Saturday, May 17, 2008
On March 26th we had our third visit with the perinatologists at St. Luke's on The Plaza. We met with Dr. G again. Since it had been about 6 weeks from our last visit, Dr. G was able to see a lot more and have a pretty good idea of what was going on with our baby. It was pretty clear from this ultrasound that Kinley has a Congenital Diaphragmatic Hernia (CDH). Unfortunately for us and Kinley, out of the three diagnoses this is most severe and problematic. This means that Kinley's diaphragm did not close all the way on her left side and her stomach and intestines have slipped up into her chest cavity, filling up the left portion. This is the reason that her heart has shifted to the right side of her chest. What this means for Kinley is that she will have a whole new set of obstacles to overcome. Our main concern will still be the amount of lung tissue she can build before birth and how it will function at birth. (Some CDH babies are unable to produce enough lung tissue to sustain life, even with the help of a ventilator.) She will also need surgery, soon after she is born, to bring her stomach and intestines back into her abdomen and repair the hole in her diaphragm. This will give her lungs room to expand. As soon as she is born, she will be intubated and put on a ventilator. They will also place a NG tube that goes in her nose and down to her stomach. This will be used to make sure that her stomach does not fill up with air. Since her stomach is up in her chest, we want to make sure that it does not begin to expand and put more pressure on her heart and little lungs. Once she is stable (blood gases are good and doing well on the ventilator) she will be transferred to Children's Mercy Hospital. This could be between an hour after birth to a few days. Once she is at Children's Mercy Hospital, they will continue to monitor her stats and wait until she is stable enough for surgery. When the surgeons feel she is ready, she will undergo surgery to bring her intestines and stomach down and then patch the hole in her diaphragm. After surgery we will be able to get our best idea of how much lung tissue Kinley will have to work with.
Thursday, May 15, 2008
To take a break from worrying about Kinley's health problems we had a family get together on February 16th to paint Kinley's room. Kathy and I are not huge fans of pink (even though Mary, Kathy's sister, is a huge fan and will certainly buy Kinley everything in pink), so we decided to go with lavender and white. We, everyone but Kathy, painted three walls lavender and did horizontal stripes on the fourth wall. We are really happy with how the walls turned out and would like to thank everyone for their help!
On February 13th, 2008, we had our second appt with the perinatologists at St. Luke's on The Plaza. This time we met with Dr. G. During this sonogram, with Kinley being 3 1/2 weeks further along, Dr. G could see a blood vessel going towards the area of the left lung. This gave him a different idea on what was causing Kinley's heart to be on the right side of her chest. Our new diagnosis was a Pulmonary Sequestration. This meant that what was origianally thought to be a tumor was actually lung tissue, but it is growing abnormally large and is not connected to any airways. The main concern still remains with development of both lungs. The right lung, still inhibited by the heart and the left lung, now trying to determine how much of it is connected to airways.
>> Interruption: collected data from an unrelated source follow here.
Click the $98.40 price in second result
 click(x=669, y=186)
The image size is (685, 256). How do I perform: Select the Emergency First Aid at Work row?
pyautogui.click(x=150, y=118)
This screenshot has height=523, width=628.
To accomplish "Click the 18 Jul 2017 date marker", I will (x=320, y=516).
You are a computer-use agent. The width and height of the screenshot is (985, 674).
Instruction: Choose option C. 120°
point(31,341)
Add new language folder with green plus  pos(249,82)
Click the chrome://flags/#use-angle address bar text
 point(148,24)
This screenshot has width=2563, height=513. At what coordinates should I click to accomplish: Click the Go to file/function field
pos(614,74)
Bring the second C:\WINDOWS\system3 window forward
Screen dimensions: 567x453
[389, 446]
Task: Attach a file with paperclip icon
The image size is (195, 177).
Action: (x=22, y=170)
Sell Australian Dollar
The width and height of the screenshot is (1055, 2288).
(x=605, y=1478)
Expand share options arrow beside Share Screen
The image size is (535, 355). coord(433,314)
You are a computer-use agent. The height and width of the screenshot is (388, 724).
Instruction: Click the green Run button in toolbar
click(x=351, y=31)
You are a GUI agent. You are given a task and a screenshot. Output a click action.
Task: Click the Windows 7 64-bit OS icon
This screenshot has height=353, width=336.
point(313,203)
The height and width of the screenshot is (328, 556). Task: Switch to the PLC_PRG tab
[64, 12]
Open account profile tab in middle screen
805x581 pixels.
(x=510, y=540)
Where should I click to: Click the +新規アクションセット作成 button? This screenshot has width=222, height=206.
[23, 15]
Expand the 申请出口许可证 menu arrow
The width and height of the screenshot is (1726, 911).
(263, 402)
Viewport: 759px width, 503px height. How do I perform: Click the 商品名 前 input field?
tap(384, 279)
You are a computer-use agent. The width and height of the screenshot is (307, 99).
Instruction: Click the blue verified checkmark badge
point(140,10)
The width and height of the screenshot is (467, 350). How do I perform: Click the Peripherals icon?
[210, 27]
On January 18th, 2008, we had our first appt with the perinatologists at St. Luke's on The Plaza. After our Level 2 Sonogram we met with Dr. L who explained the possible reasons for Kinley's heart issue. Since Kathy was only 20 weeks pregnant it was very difficult to make a concrete diagnosis. Dr. L's best guess of Kinley's problem was a Congenital Cystic Adenomatoid Malformation (CCAM). Basically, this is a cyst or tumor growing in the chest cavity and it is pushing the heart out of place. The biggest concern with a CCAM is the develpment of the lungs. With the heart being pushed to the right side of the chest, it will inhibit the growth of the right lung and with the cyst/tumor on the left side of the chest, it will inhibit the growth of left lung. The one bit of good news we received was that even though her heart was out of place, there were no defects with the heart itself.
On January 16th, 2008, Kathy and I went to an appointment at our OBGYN, Dr. M. This was our appt to find out the sex of our baby. During the sonogram we found out that our baby was a beautiful little girl. Lucky for us, we already had a girl's name picked out, Kinley Seep Melcher. Her expected due date is June 11th, 2008. On top of finding out that we were going to have a girl we also learned that her heart was on the right side of her chest. Normally the heart is on the left side. Obviously, this was quite a shock to us both. We were instructed that we would need to have a Level 2 Sonogram done at St. Luke's on The Plaza to help determine the reason for her heart placement. Unfortunately we could not get an appt that day, but we would have one soon.